Sci Rep. 2017 Feb 22;7:43292. doi: 10.1038/srep43292.
There is no definitive conclusion regarding the optimal timing for terminating propranolol treatment for infantile hemangioma (IH). A total of 149 patients who underwent detailed color Doppler ultrasound examination were included in this study. The characteristics and propranolol treatment of all patients were summarized and analyzed. Patients were divided into two groups according to the lesion regression rate. Among the 149 patients, 38 were assigned to the complete regression group, and 111 were assigned to the partial regression group. The age at which propranolol treatment started, duration of follow-up after treatment discontinuation and rate of adverse events were not significantly different between the two groups.
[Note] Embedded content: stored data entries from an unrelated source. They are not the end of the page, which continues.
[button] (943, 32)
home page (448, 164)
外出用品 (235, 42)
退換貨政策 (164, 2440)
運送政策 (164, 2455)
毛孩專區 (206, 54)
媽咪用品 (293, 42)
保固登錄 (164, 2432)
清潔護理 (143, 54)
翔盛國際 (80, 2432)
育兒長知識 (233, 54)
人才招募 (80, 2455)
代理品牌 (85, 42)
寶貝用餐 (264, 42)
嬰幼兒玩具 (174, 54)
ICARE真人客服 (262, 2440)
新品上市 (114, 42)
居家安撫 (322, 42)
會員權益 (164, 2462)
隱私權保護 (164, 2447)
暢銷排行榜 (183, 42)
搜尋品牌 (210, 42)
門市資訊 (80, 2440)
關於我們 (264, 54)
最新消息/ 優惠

The duration of oral propranolol treatment was shorter in the complete regression group. The age at which propranolol was terminated was younger in the complete regression group, and this group had a lower recurrence rate. Propranolol is safe and effective for the treatment of IHs that require intervention, but it should be stopped at an appropriate time, which is determined primarily by the lesion regression rate after propranolol treatment. Ultrasound is helpful in determining when to stop propranolol for IH.
关于婴儿血管瘤(IH)停止普萘洛尔治疗的最佳时机,尚无明确结论。本研究共纳入 149 例接受详细彩色多普勒超声检查的患者。总结分析了所有患者的特征和普萘洛尔治疗情况。根据病变消退率将患者分为两组。149 例患者中,完全消退组 38 例,部分消退组 111 例。两组患者普萘洛尔治疗起始年龄、停药后随访时间、不良反应发生率差异均无统计学意义。完全消退组患者口服普萘洛尔治疗时间较短。完全消退组普萘洛尔停药年龄较小,复发率较低。普萘洛尔治疗需要干预的 IH 安全有效,但应在适当的时间停药,主要由普萘洛尔治疗后病变消退率决定。超声有助于确定何时停止普萘洛尔治疗 IH。